Text section:

DICTATOR WATCH

Contact: Roland Watson, roland@dictatorwatch.org

BURMA: A TURNING POINT TOWARDS DEMOCRACY?

April 25, 2004

Note: Please see www.dictatorwatch.org/chrono.html for links to three new posts. The first, which includes photography, is a report of a Free Burma Rangers humanitarian relief mission into Arakhan State. One of the photos is of a woman who was tortured by a soldier from the Burma Army and who died of her injuries. The report also provides documentation of the conditions faced by internally displaced persons in the State (estimated to number 180,000), and discusses the military’s involvement in the narcotics trade in Western Burma.

The second report is of a Lahu Free Burma Rangers relief mission into the Eastern Shan States. This documents a massive internal migration now underway of individuals of the Wa ethnic group from the China border to the Thai border; a medical care crisis in the area; and large-scale deforestation. The report also states that huge shipments into Thailand of heroin and methamphetamines are now in progress.

The last post is of a photo essay of the program just implemented by Green Empowerment, to provide solar energy training and installations for eleven Karen medical clinics.


As the first two posts demonstrate, the horrific crimes of the Burmese dictators, the SPDC, continue without relief. However, there is now an opportunity to increase greatly the pressure they are under and even to initiate the steps to force them from power. In recent days the SPDC have abandoned the diplomatic forum in Thailand, the Bangkok Process, and also their ceasefire negotiations with the Karen National Union. They are focusing all of their attention on their upcoming National Convention, the objective of which is to draft a constitution that ensures that they remain in power.

[Stored data]
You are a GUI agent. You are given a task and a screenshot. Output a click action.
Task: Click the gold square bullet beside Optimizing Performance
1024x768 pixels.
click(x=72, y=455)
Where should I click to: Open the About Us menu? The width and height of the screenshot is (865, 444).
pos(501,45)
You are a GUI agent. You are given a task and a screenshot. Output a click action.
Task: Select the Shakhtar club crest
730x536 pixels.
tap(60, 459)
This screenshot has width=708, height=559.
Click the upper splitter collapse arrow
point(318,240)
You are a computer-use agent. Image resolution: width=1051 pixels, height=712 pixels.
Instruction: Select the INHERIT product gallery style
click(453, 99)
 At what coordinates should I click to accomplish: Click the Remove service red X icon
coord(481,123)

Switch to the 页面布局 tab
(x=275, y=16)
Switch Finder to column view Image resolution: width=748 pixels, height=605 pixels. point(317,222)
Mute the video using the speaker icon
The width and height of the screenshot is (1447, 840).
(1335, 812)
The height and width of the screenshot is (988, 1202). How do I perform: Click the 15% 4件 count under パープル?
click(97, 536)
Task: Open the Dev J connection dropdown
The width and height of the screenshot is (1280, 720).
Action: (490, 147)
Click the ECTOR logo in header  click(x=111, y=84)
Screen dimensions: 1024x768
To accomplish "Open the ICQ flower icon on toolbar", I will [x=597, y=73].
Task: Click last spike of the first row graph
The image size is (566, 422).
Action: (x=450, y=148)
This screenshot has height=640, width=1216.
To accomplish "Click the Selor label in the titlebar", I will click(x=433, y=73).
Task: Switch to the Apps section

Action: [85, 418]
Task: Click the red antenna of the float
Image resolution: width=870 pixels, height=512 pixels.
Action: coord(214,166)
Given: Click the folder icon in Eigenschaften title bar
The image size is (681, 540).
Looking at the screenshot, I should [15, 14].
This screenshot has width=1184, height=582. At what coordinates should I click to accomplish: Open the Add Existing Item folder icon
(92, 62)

Directions:
a – Using the Burma bulletin, mark each statement yes or no and quote the words that decide it. (i) Internally displaced persons in Arakhan State are estimated to number 180,000. (ii) Green Empowerment's program serves twelve Karen medical clinics. (iii) The SPDC have left their ceasefire negotiations with the Karen National Union.
b – In the Burma bulletin, people from which ethnic group are moving from the China border to the Thai border?
c – Go on with the Burma bulletin, starting after its last sentence.

Answers to this exercise:
a –
(i) Yes: "estimated to number 180,000"
(ii) No: "eleven Karen medical clinics"
(iii) Yes: "abandoned the diplomatic forum in Thailand, the Bangkok Process, and also their ceasefire negotiations with the Karen National Union"

b – The Wa ethnic group.

c –
Without the participation of the democratic opposition in Burma, many elements of which have already rejected the Convention as a sham, any constitution that results from it will be completely illegitimate. What this means is that the strategy of engagement that some parties have followed has failed. It could not be clearer: with Than Shwe, Khin Nyunt and Maung Aye, engagement does not work! Such a policy will never free the people of Burma and lead to a true democracy.

The SPDC say that the National Convention is the turning point to democracy. The real turning point, though, would be the abandonment of the policy of engagement by those members of the international community that promote it, foremost the European Union, Australia, and the United Nations. Were such parties to join with the United States in a strong and unified approach, including from the EU and Australia by legislating economic sanctions against both investment and trade, this would greatly increase the isolation of the regime and cut its funding sources. Even more importantly, it would ratchet the pressure on Burma’s neighbors and other regional supporters, who would then understand that having the nation remain a murderous military dictatorship is not only a minor inconvenience, it constitutes an insurmountable barrier to trade and other relations with the West. Faced with such an impasse, it would be interesting to see whose side they would choose.